→ SET PROBLEM:
Reproduce the listing below word for word, leaving out the pictures.

→ RECORDS TO USE:
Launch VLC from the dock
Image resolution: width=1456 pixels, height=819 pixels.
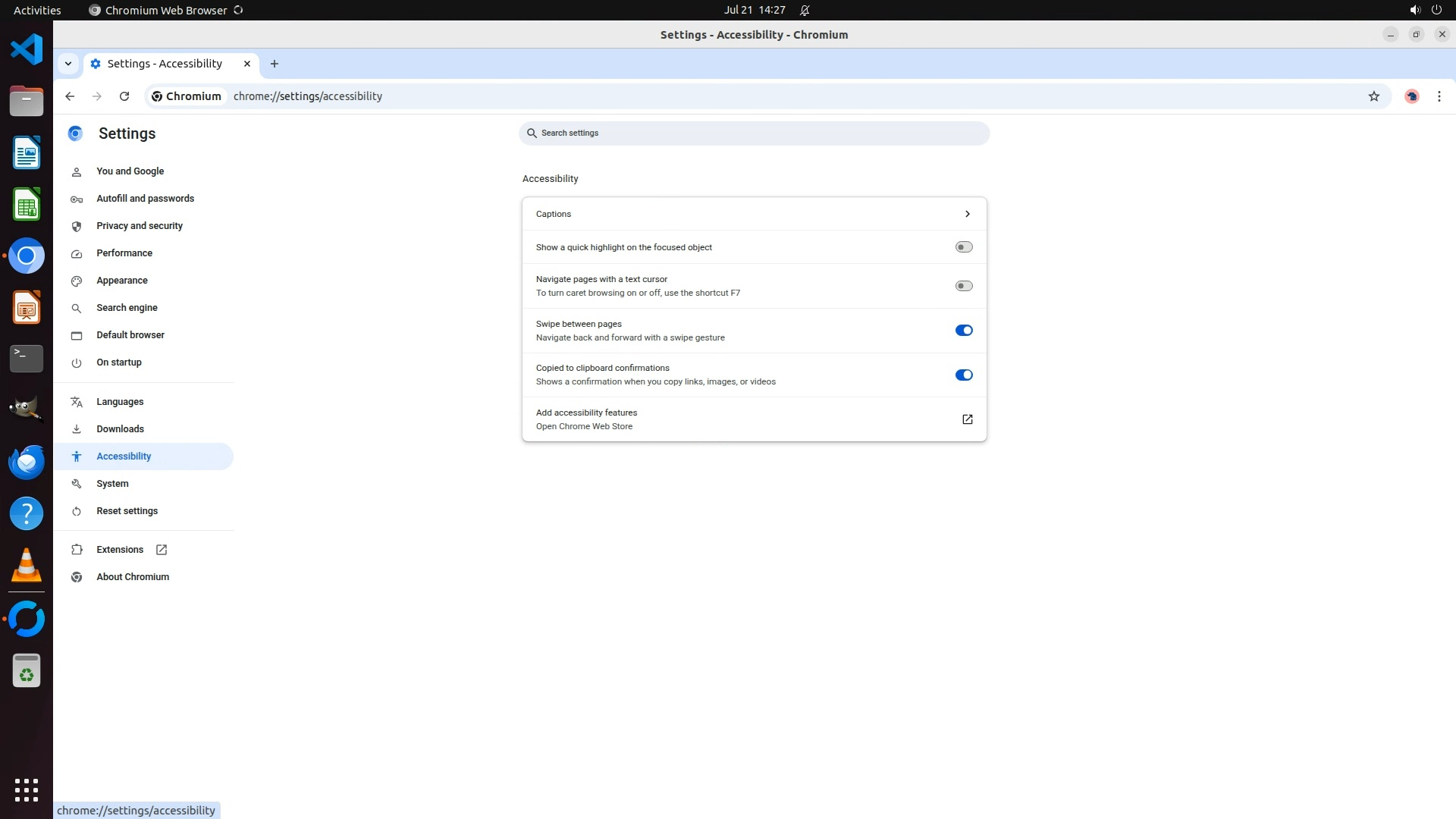(x=27, y=565)
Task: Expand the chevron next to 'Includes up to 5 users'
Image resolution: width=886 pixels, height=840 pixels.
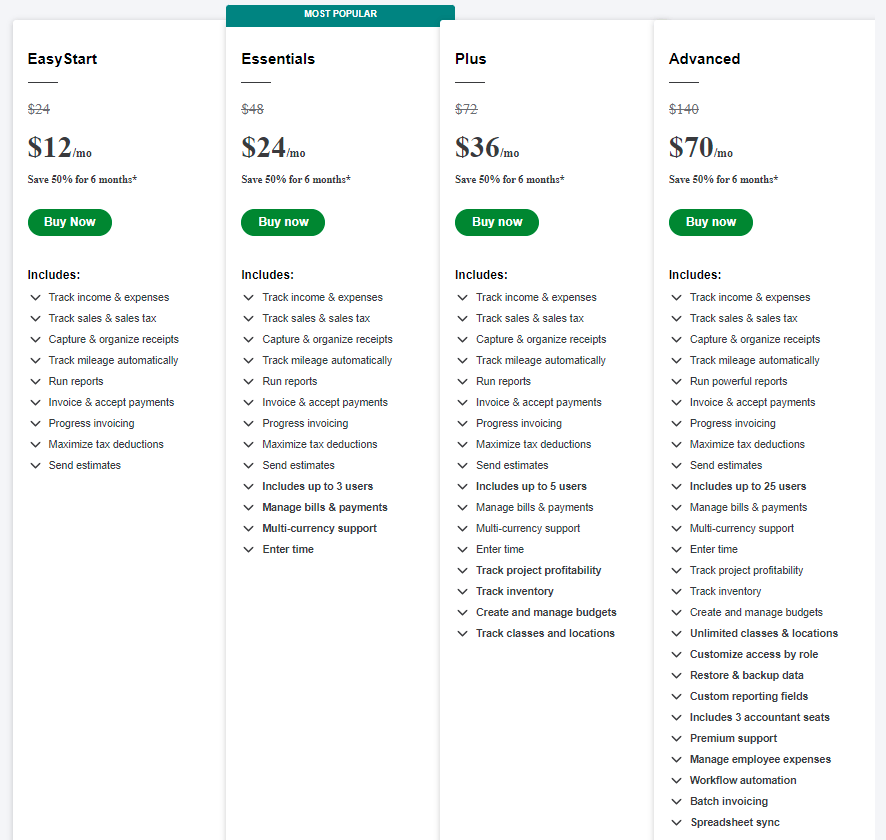Action: (463, 487)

→ WRITTEN SOLUTION:
Launch VLC from the dock
Image resolution: width=1456 pixels, height=819 pixels.
(x=27, y=565)
Task: Expand the chevron next to 'Includes up to 5 users'
Image resolution: width=886 pixels, height=840 pixels.
Action: (463, 487)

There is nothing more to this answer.